LA DÉCOUVERTE DU NOUVEAU MONDE : UN CONSTAT DE L’EFFACEMENT DE L’OCCIDENT
Que sa passa-t-il dans notre poste de radio le quatre mars 2020 en tout début de matinée ? Patatras, nos deux spécialistes livrent à nos chastes oreilles des propos incroyables en total décalage avec la vulgate de la « doxacratie » (Jacques Julliard) et en totale contradiction avec leurs précédents jugements ! Vous me direz qu’il n’y a que les imbéciles qui ne changent pas d’avis. Avaient-ils consommé quelques substances illicites avant de prendre le micro ? Que nenni ! Leurs yeux s’ouvraient sur le monde réel, sur la vraie vie qui ne ressemble souvent pas à celle que l’on souhaite. Manifestement, à les écouter, le monde traversait une révolution copernicienne méconnue qui contredisait étrangement leurs assertions des temps anciens. Ils semblaient prendre en compte les changements intervenus au cours des dernières années, des derniers mois dans un monde qui leur paraît tout à fait étranger.
La Turquie, idiot utile de la Russie, soumettait l’Union Européenne à un inacceptable chantage migratoire, allant jusqu’à mettre sur les routes des milliers de réfugiés à qui elle promettait l’eldorado européen. Par ses bombardements dans la région d’Idlib, elle contribuait à la plus grande crise humanitaire de l’après Seconde Guerre Mondiale. Tout ceci était inadmissible, inacceptable, inadmissible. Il était urgent d’agir pour ramener l’autocrate d’Ankara à de meilleurs sentiments à l’endroit de l’Europe. La bonne vieille méthode des ignorants qui a pour nom : y a qu’à, faut qu’on. Rappelons que nos deux guignols ne trouvaient rien à redire aux facéties de la Commission européenne qui poussait des cris de victoire chaque fois qu’elle déclarait clos un nouveau chapitre de négociation avec Ankara alors même que quelques bons esprits jugeaient mortifère cette démarche ! Nous n’entendions rarement des critiques de la soldatesque ottomane dans leur bouche si ce n’est quelques réserves timides marquée par une prudence de gazelle. Il fallait ménager l’homme qui instituait petit à petit une démocratie illibérale, pour ne pas dire une « démocrature » au pays de la Sublime Porte. Il est toujours plus aisé de s’attaquer aux faibles qu’aux puissants.

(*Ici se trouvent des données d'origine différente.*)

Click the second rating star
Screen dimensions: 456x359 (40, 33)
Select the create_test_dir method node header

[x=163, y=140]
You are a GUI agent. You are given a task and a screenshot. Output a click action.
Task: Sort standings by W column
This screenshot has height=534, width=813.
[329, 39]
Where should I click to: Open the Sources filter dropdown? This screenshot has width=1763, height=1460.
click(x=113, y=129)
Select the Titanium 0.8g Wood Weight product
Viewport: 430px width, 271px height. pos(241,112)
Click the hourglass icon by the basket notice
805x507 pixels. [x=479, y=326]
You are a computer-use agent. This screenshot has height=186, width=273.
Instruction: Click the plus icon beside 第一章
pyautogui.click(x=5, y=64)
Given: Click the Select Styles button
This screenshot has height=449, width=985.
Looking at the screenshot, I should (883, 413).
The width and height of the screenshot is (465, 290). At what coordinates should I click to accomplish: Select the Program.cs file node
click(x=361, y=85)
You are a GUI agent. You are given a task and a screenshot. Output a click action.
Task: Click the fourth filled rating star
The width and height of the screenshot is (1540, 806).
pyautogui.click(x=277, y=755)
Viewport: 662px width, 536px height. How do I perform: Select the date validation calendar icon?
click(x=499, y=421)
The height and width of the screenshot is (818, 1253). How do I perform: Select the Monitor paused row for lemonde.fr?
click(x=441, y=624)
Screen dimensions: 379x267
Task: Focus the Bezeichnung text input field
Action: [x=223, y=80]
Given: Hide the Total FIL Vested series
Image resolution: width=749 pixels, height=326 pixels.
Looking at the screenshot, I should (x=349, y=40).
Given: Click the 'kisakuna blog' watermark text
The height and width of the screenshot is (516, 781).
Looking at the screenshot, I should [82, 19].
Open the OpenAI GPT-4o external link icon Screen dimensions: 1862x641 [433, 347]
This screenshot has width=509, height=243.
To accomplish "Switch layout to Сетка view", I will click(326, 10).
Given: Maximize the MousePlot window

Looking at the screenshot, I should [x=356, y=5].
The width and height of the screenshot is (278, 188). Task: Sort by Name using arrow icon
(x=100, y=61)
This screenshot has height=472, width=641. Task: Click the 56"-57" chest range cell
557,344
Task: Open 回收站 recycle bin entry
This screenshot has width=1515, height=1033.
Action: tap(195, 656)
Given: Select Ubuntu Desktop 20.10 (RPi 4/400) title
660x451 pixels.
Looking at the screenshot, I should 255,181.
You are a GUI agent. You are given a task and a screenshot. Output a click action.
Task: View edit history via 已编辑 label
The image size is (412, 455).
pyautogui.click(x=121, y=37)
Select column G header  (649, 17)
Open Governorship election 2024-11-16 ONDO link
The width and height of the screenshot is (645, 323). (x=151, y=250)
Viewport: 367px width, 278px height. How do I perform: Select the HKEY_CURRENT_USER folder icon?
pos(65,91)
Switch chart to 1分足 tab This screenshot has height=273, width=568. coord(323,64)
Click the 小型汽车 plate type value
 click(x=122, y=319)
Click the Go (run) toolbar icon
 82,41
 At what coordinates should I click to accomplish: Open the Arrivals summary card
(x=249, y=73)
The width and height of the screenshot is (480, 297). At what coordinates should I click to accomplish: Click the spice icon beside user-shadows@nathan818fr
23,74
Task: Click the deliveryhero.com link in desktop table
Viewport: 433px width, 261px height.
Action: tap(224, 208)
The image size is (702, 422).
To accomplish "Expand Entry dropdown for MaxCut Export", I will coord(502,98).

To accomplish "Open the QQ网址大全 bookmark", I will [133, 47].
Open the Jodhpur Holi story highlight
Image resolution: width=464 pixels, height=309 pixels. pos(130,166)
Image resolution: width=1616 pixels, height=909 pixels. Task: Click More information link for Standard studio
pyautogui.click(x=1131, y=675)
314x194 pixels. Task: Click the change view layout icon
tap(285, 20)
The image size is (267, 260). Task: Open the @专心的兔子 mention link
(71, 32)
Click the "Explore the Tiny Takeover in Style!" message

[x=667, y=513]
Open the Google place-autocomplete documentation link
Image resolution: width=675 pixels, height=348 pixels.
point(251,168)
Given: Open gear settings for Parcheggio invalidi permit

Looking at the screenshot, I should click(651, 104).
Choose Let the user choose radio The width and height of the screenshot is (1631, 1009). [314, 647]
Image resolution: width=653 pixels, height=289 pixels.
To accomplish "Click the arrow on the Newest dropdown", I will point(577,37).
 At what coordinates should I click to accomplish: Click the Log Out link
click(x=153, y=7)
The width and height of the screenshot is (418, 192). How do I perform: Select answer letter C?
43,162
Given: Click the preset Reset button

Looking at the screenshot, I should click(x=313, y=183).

La Russie était devenue incontournable auprès de tous les acteurs régionaux (Arabie Saoudite, Israël, Turquie…) et aurait en mains les cartes d’une solution politique, seule à même de ramener la paix et la sécurité en Syrie mais aussi dans la région. Comme tout diplomate qui se respecte, il était urgent de dialoguer avec elle pour être en mesure d’avoir un levier d’action dans le règlement de la crise et dans la phase ultérieure de reconstruction du pays. Diantre ! Combien d’années aura-t-il fallu pour parvenir à une telle conversion, à un tel acte de contrition, d’autocritique qui ne dit pas son nom. Nos deux héros nous expliquent qu’il faut à tout prix dialoguer avec Moscou pour se sortir de ce mauvais pas qui risque d’avoir de fâcheuses conséquences pour l’Union européenne. Rappelons que nos deux guignols ont été toujours été de fervents adeptes de la politique de sanctions des Vingt-Sept à l’encontre de la Russie en raison de son annexion de la Crimée. Comment dialoguer sérieusement avec un État que l’on ostracise ? Comment changer son fusil d’épaule aussi rapidement sans passer pour un imprévisible, un versatile, un comique ? Cela n’était pas évident. C’est le moins que l’on puisse dire.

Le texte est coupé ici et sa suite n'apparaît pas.